Rattles was shocked. He thought about what he'd heard about the lich so far, and realized that the only words that had been used so far to refer to Malost were that he'd been banished, or driven out, or made to leave. After a moment's hesitation, he quietly asked, "How long did it take you all to get rid of him?"
She looked out into the dark, her expression grim. "Weeks. Weeks of fighting off his mindless undead minions. Weeks of a war of attrition between the forces of nature and those of undeath. Weeks of losing our friends, our family, to his spells and traps. The lucky ones died swiftly, and the unlucky ones died slowly, rotting away on the inside for weeks of their own."

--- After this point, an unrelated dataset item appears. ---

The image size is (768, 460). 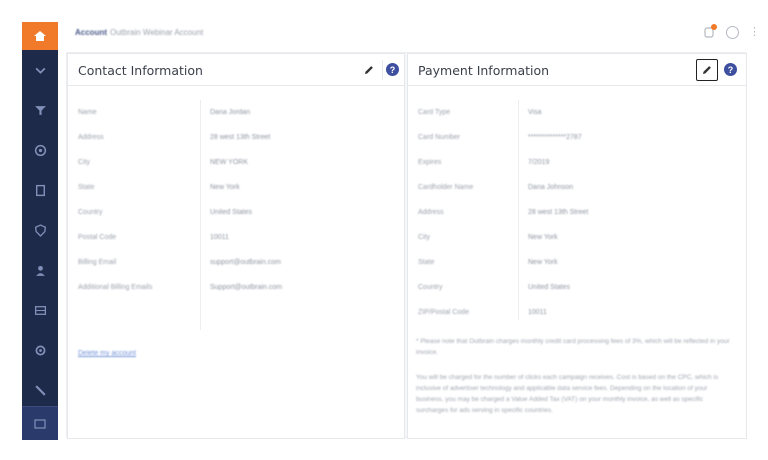 I want to click on chevron-down-icon, so click(x=40, y=70).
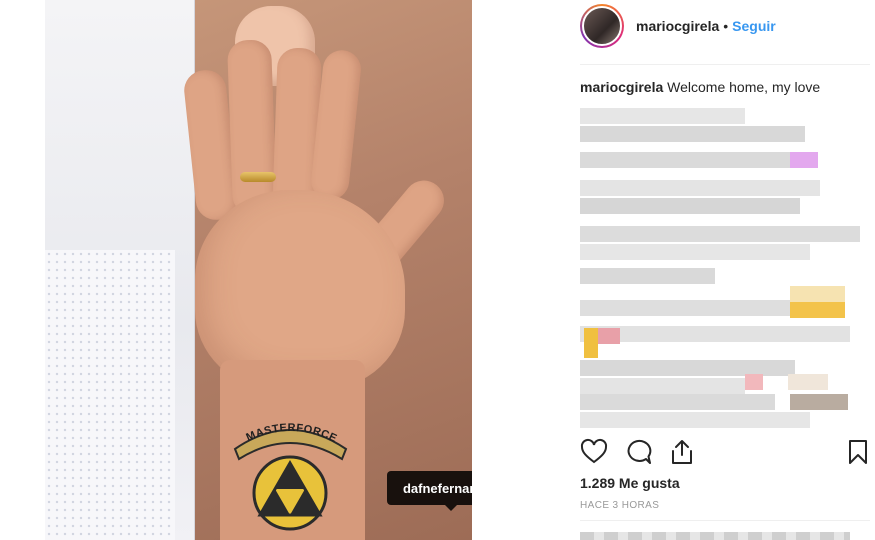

"... The ones still alive aren't lucky?"
She looked up again at him, a small, sad smile on her face. "We have to live with the memories of what happened. Trust me, none of us will ever be fully healed from what we had to see, what we had to endure." A determined expression set her jaw in stone. "But we would do it again, for this forest."
Rattles sat back, again struck by how odd it was that the druids tolerated his presence. If Father Heron was to hold the blame and hate they felt towards him... was that okay? Rattles didn't want to come between a group that so very obviously cared for each other very much.